**Ausgewählter Auszug:**
Welche etymologische Funktion, das wäre im Sinne dieser Begriffsbildung zu erkunden, könnte dem neuzeitlichen und in Akademikerkreisen verwendeten Kurzbegriff >Scope< für die Zuordnung eines Filmformats zugewiesen werden? Man versucht sich am „Ei des Kolumbus“ und gelangt zu folgendem Versuch:
1) >Scope<-Film bezeichnet einen zunächst nicht näher eingrenzten, aber prinzipiell >anamorphotischen< Prozeß während der Produktionskette bis hin zum Konsumenten.
2) >Scope< als Wortstamm alleinstehend setzt innerhalb eines bestimmten Interessentenkreises (z.B. der Filmvorführer-Gemeinschaft) ohne weitere Hinzufügung voraus: es handelt sich stets um eine >Scope<-Vorführung, nicht unbedingt aber eine >Scope<-Aufnahme (wie etwa dieser Terminus unter Kameraleuten nächstliegend zu verstehen wäre).

**Extrahiertes Material:**

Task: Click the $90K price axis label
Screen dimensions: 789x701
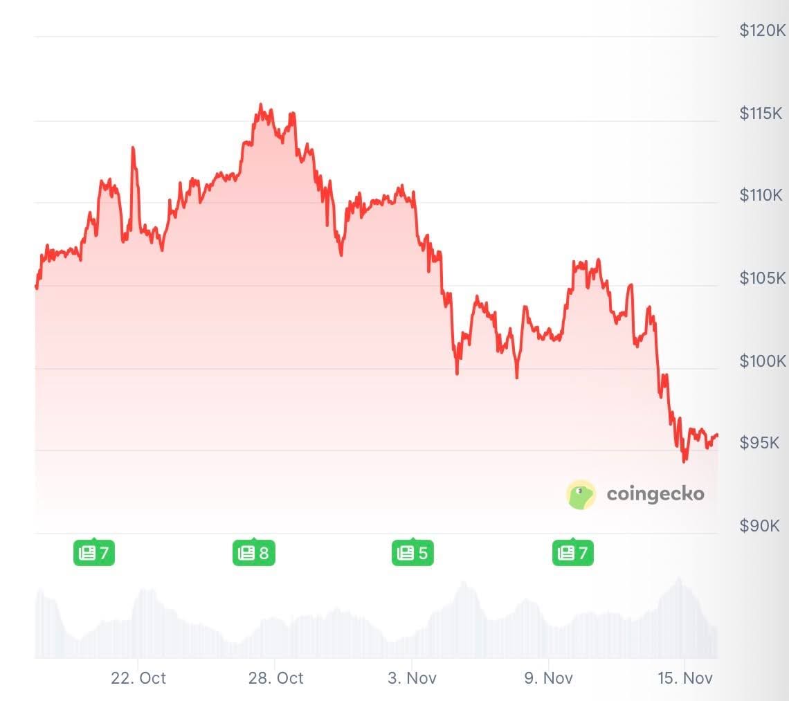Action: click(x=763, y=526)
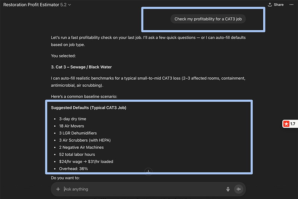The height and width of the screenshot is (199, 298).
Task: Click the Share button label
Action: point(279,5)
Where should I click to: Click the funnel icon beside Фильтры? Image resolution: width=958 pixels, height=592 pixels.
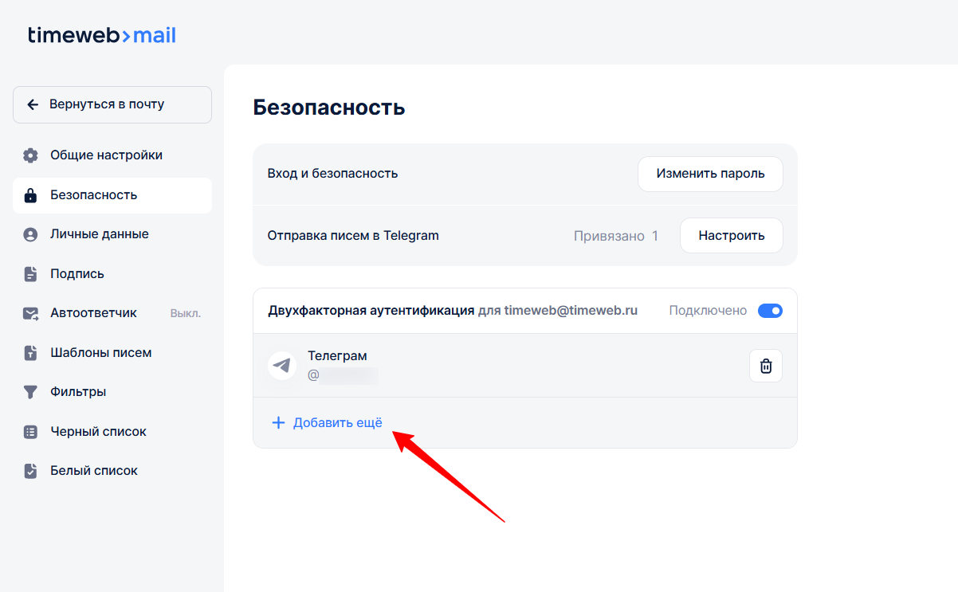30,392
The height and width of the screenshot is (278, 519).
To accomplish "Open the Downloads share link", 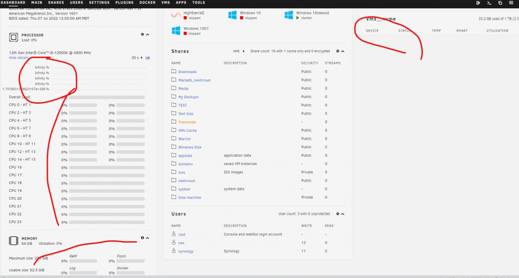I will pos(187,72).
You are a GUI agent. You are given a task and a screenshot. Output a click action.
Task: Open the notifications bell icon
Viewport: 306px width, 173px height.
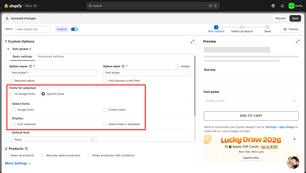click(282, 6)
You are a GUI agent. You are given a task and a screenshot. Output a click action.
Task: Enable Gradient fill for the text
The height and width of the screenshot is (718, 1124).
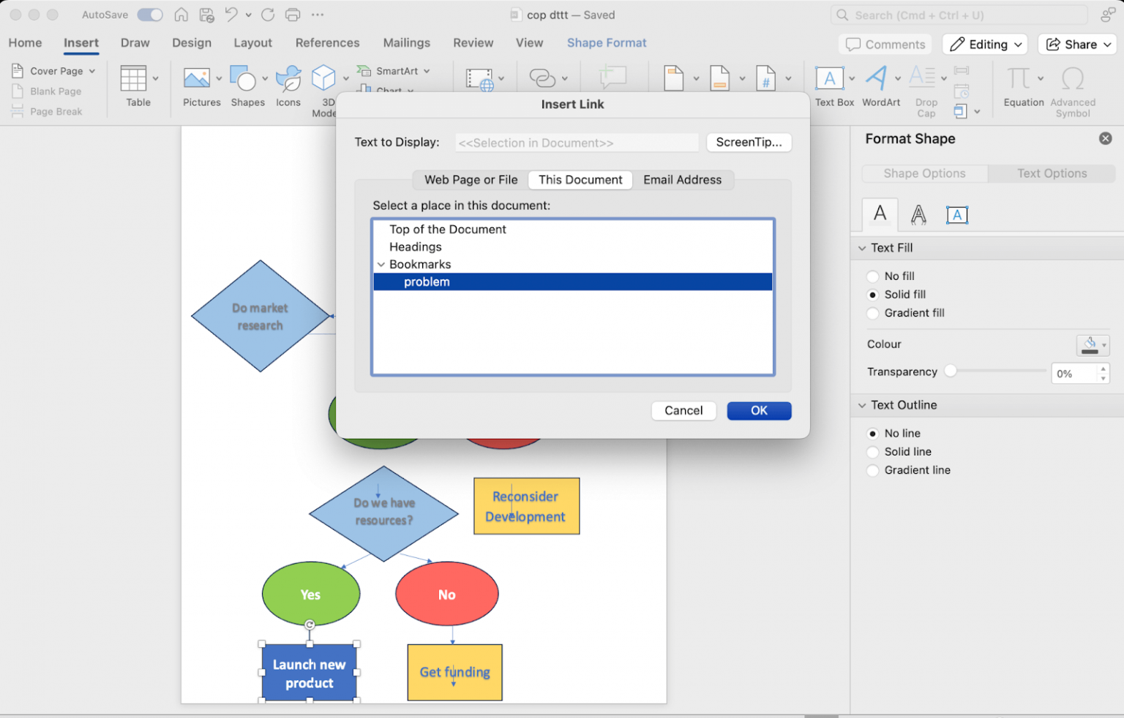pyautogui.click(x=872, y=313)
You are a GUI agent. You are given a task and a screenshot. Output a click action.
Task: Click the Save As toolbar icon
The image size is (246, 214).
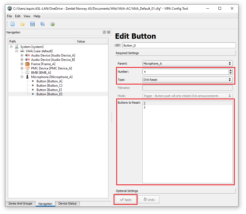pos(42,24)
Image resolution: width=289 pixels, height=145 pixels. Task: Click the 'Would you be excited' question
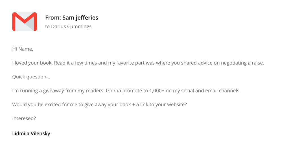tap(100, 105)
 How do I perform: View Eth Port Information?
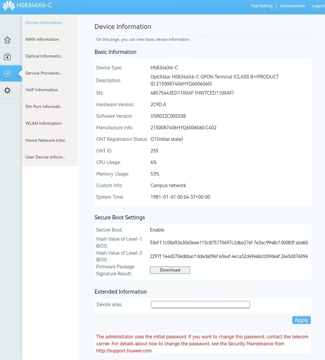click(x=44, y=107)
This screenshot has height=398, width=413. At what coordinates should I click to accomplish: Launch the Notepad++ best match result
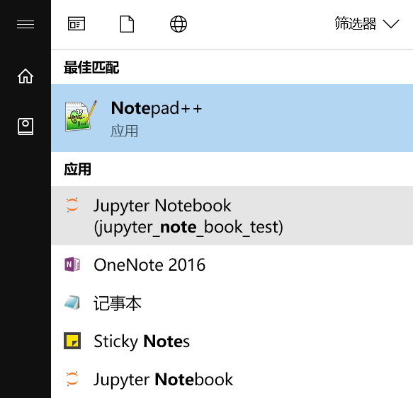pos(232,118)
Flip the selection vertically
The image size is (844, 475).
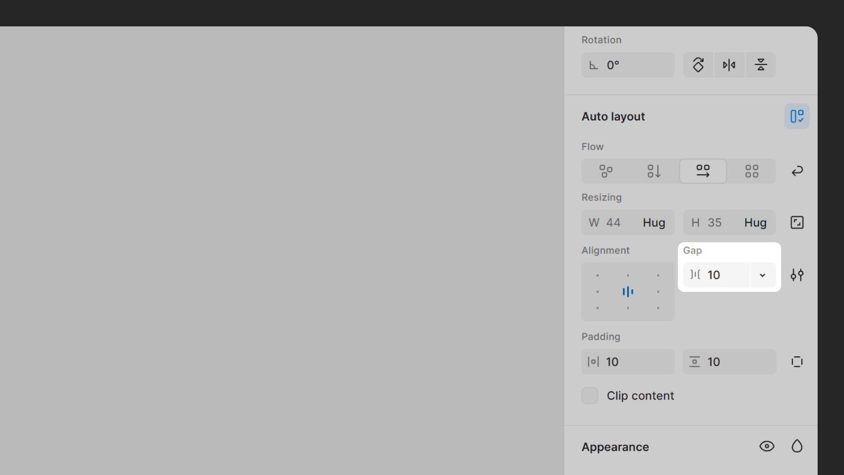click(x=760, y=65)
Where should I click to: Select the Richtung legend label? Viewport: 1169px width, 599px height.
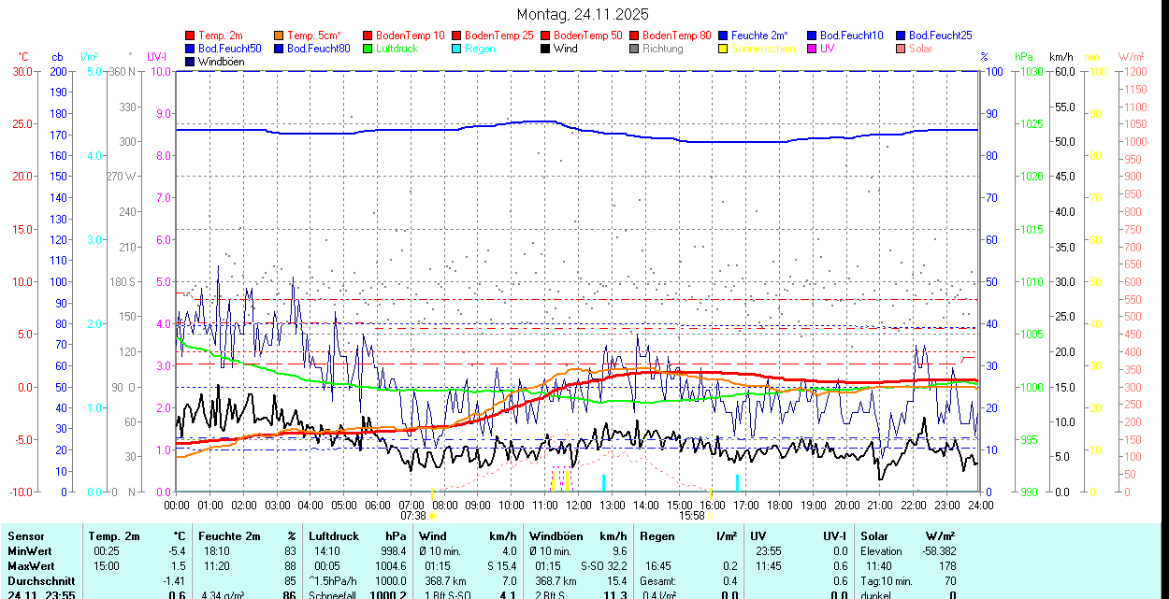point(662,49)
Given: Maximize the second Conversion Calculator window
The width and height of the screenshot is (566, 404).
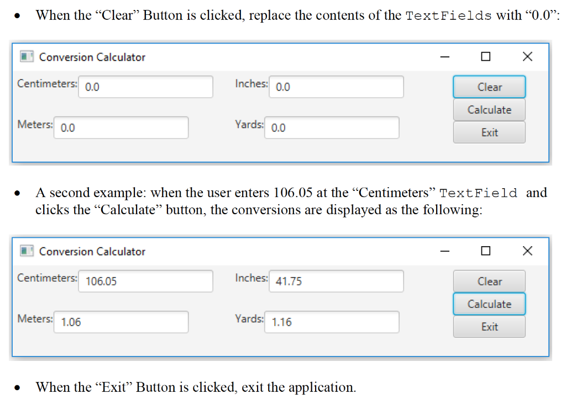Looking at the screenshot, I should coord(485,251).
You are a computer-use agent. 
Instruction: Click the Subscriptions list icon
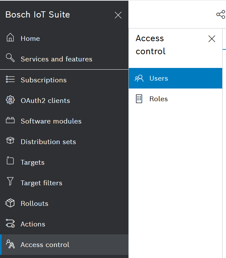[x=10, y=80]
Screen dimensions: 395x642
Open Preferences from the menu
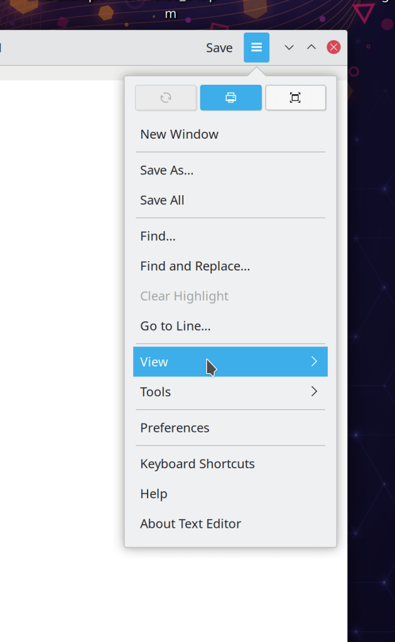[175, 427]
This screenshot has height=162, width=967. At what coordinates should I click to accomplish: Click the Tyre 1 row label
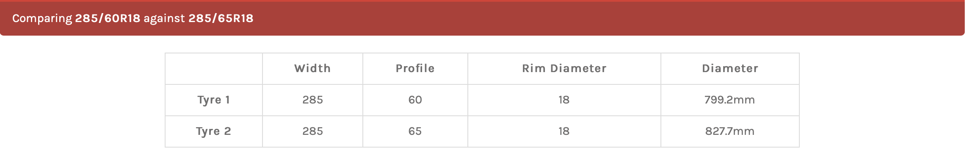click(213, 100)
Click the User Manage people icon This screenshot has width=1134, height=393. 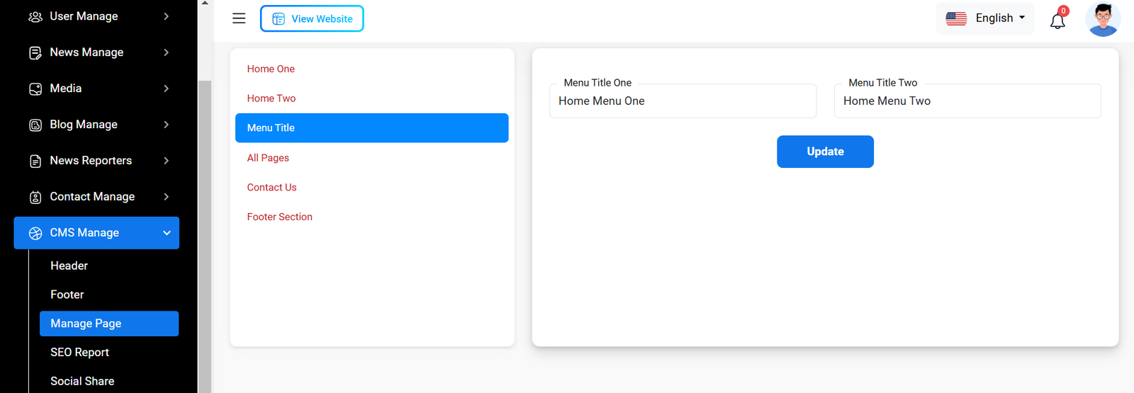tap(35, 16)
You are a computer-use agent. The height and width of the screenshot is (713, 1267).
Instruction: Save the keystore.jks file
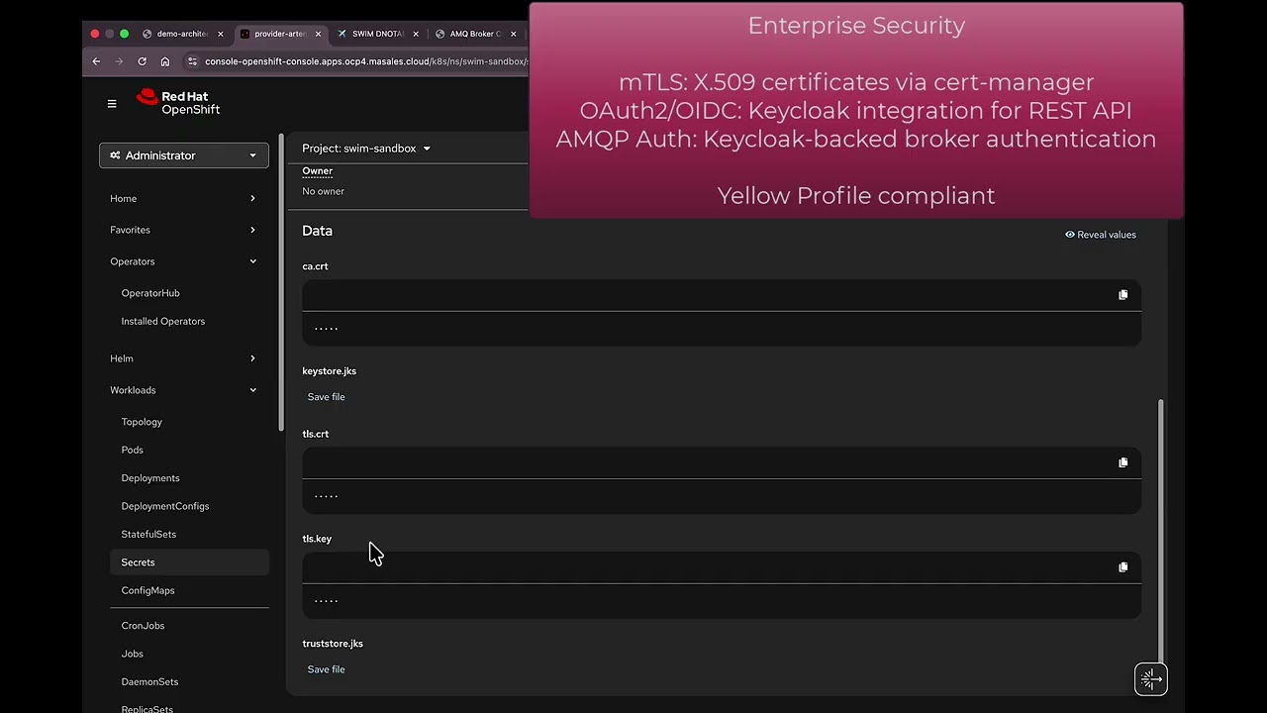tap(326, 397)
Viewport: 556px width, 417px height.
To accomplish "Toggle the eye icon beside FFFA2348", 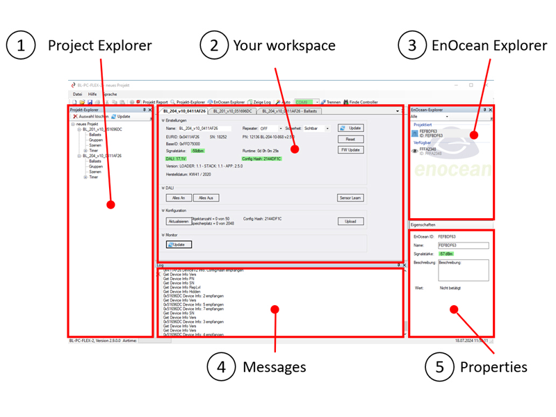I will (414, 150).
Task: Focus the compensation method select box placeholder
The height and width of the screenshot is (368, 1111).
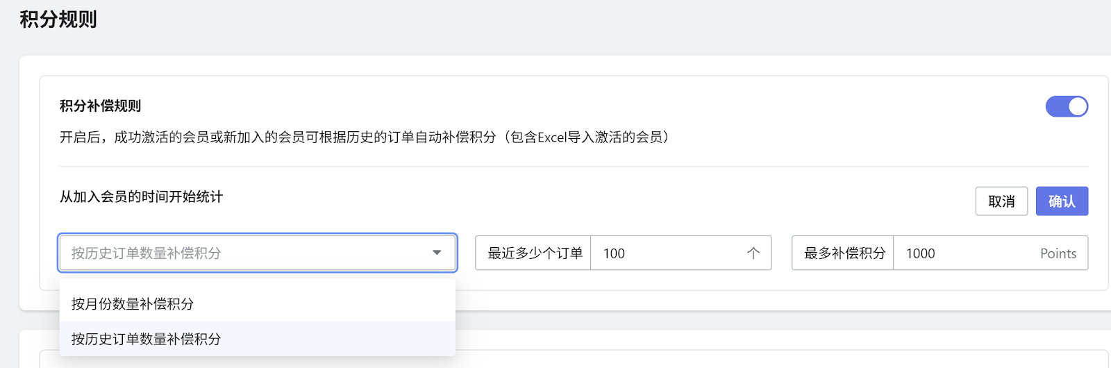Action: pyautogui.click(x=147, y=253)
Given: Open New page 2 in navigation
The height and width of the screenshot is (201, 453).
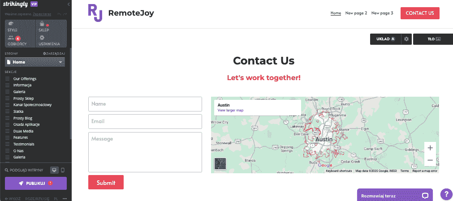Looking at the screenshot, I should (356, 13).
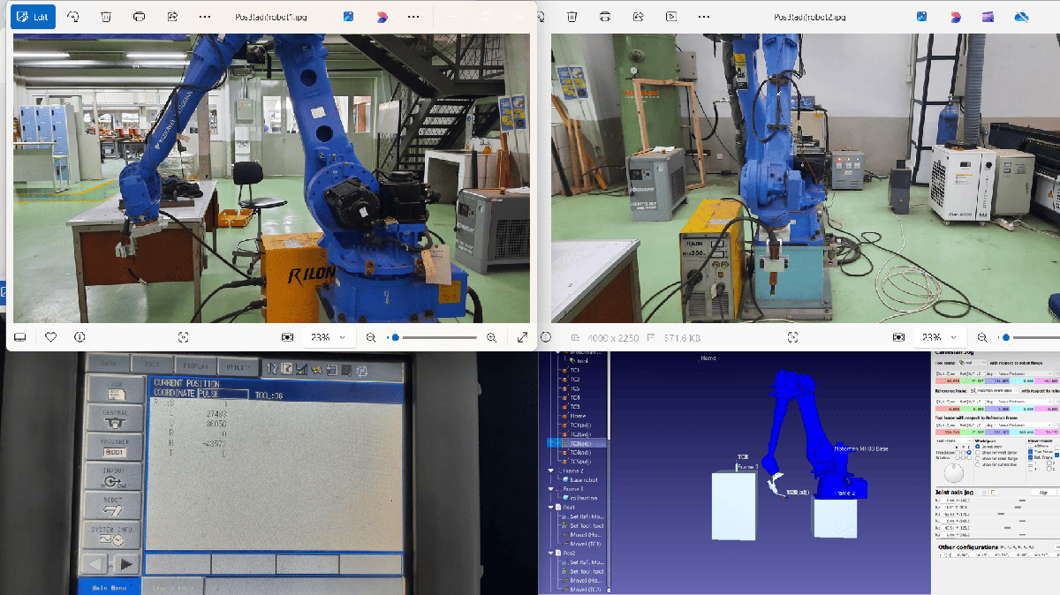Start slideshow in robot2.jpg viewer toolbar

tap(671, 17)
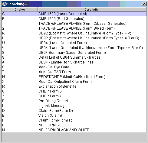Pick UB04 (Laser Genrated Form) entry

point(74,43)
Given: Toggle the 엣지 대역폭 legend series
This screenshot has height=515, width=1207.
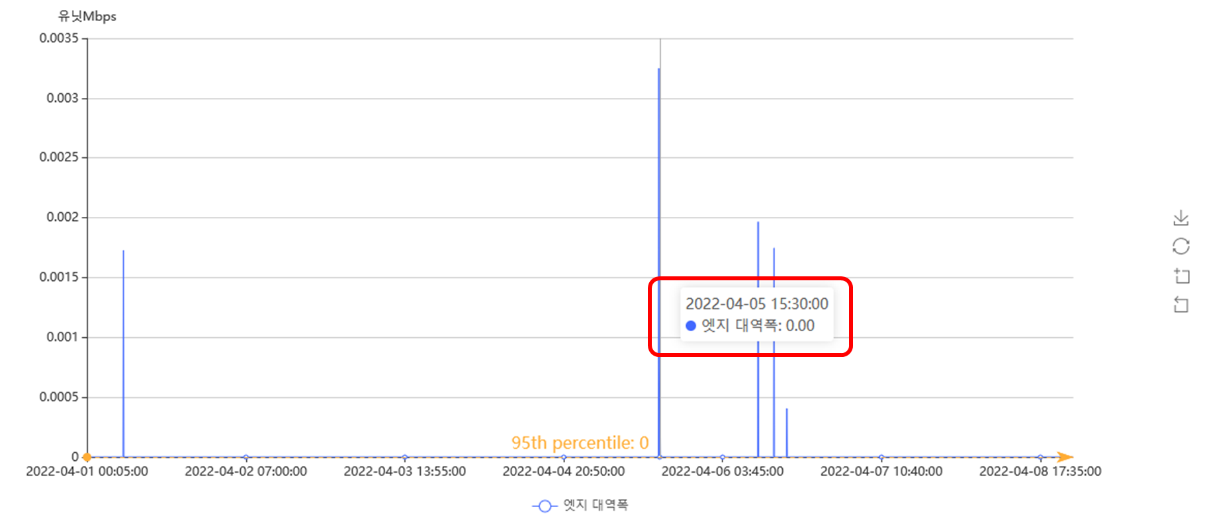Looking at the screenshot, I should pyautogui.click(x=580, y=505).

**Aufgabe A:**
Nenne alle Zusammensetzungen im Auszug über den Begriff Scope, die mit >Scope< beginnen und durch einen Bindestrich mit einem weiteren Wort verbunden sind.
**Aufgabe B:**
Übertrage diesen Satz aus dem Auszug über den Begriff Scope ins Englische: „>Scope<-Film bezeichnet einen zunächst nicht näher eingrenzten, aber prinzipiell >anamorphotischen< Prozeß während der Produktionskette bis hin zum Konsumenten.“
Für das Folgende sind die Einträge ohne Belang.

**Antwort A:**
>Scope<-Film, >Scope<-Vorführung, >Scope<-Aufnahme

**Antwort B:**
>Scope< film denotes a process that is at first not more closely delimited but is in principle >anamorphic<, taking place along the production chain all the way to the consumer.